Por Patrícia Leite
Passava das 23
horas...
Naquele sábado, de um interminável mês de agosto, ela
estava com o demônio no corpo e não tinha a menor intenção de
exorcizá-lo. Ao contrário... Faria todos os rituais satânicos para
evocá-lo e ainda rodopiaria com ele o salão, num baile frenético e
sem cerimônias de apaziguamento.
Não que ela fosse
uma anticristã. De modo algum. Era até muito católica. Ia a igreja
todos os fins de semana. Mas o lado negro da força, com a
proximidade da meia-noite, estava vencendo a batalha entre o seu lado bom e o seu lado mal.
Com aquela enorme
lua cheia por testemunha, ela sorveu da taça mais um gole cor de
sangue e o rubor, de mesmo tom, tingiu-lhe a face. Sem dúvidas o
vinho já tinha alterado os ânimos dela. E ele, o cavalheiro sentado
a sua frente, também estava visivelmente agitado, como quem está a
pressentir o que estava por vir.
Ele, numa tentativa
de autocontrole, rodava lentamente o gelo, da sua quarta dose de
Royal Salute, com os dedos. O garçom que, diga-se de
passagem, o servia há anos, também achou estranho que ele estivesse
tomando seu wisky favorito com gelo, principalmente o daquela garrafa
de safra tão especial e que só era solicitada em comemorações
importantes.
Prussi
parecia distraído […], e ao mesmo tempo receoso, quando
lançou um olhar no movimento dos quadris da moça que passava ao
lado de sua mesa.
O relógio antigo de parede girava lentamente os ponteiros até se
unirem para bater doze badaladas.
De
repente... Ana levantou-se
de supetão. Ela não teve dúvidas quando colocou o dedo em riste,
diante daquele homem de quase dois metros de altura, e disse alto,
claro e em bom som, no meio do restaurante:
– Vocês ficam
mortos depois da "batalha", não é mesmo, Prussi?

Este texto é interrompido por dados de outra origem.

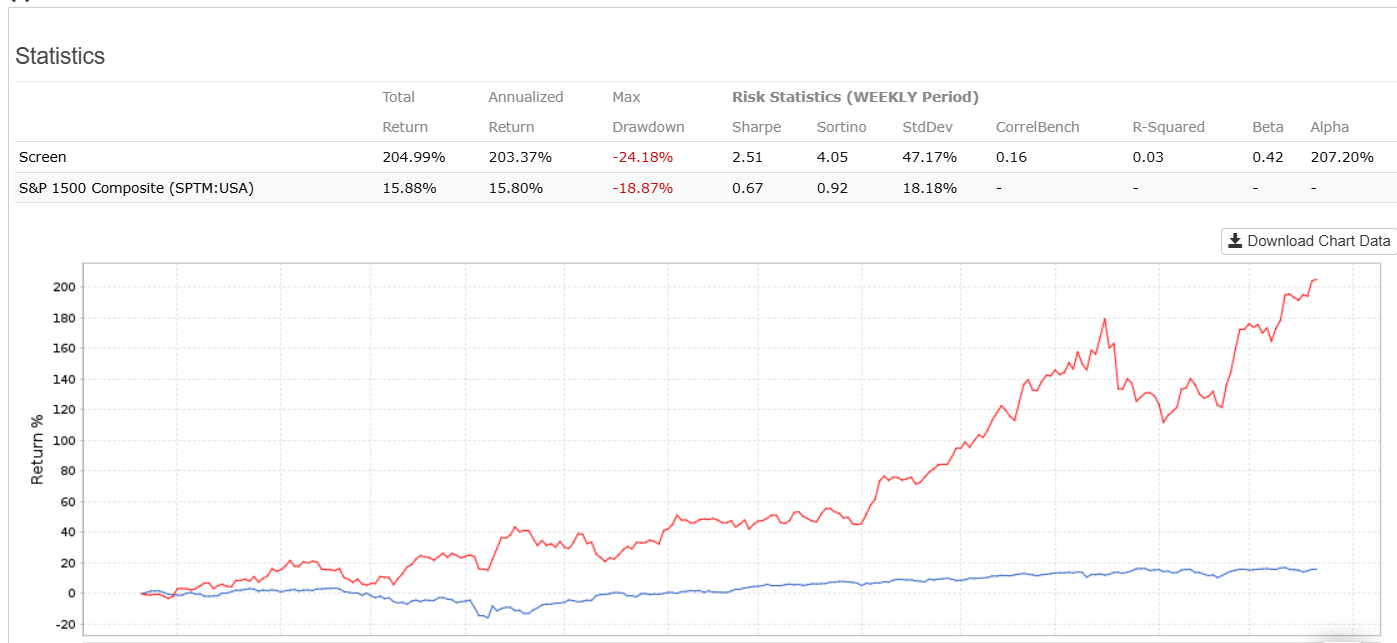The height and width of the screenshot is (643, 1397).
Task: Click the Screen alpha 207.20% value
Action: point(1342,157)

E fez aspas com os dedos quando pronunciou batalha. Na boa, passou da
hora de eu te dizer umas verdades. Sexo bom é quando o homem segura
o próprio tesão e primeiro vai dar prazer a mulher. Porque mulher
sabe retribuir, depois de satisfeita o seu homem e vocês têm muito
o que aprender com a gente. Ha..há...há...sorriu com escárnio,
olhando o traseiro da outra. Você não pode ver
um rabo de saia passar que logo arranja um jeito de fazer o seu
número de telefone chegar até ele, “O RABO”.
Mas, queridinho,
deixa eu te contar uma coisa...Você é péssimo de cama, por isso
não para com ninguém. E por isso que você foi corno da própria
mulher, da mãe dos seus filhos. Outro segredo... Eu, a sua mais nova
e suposta amante, fingi gozar todas as vezes e você nem notou.
Porque que ainda estou com você?? Porque você é culto e eu gosto
mesmo é da sua inteligência. Trepar com suas ideias me fazem gozar.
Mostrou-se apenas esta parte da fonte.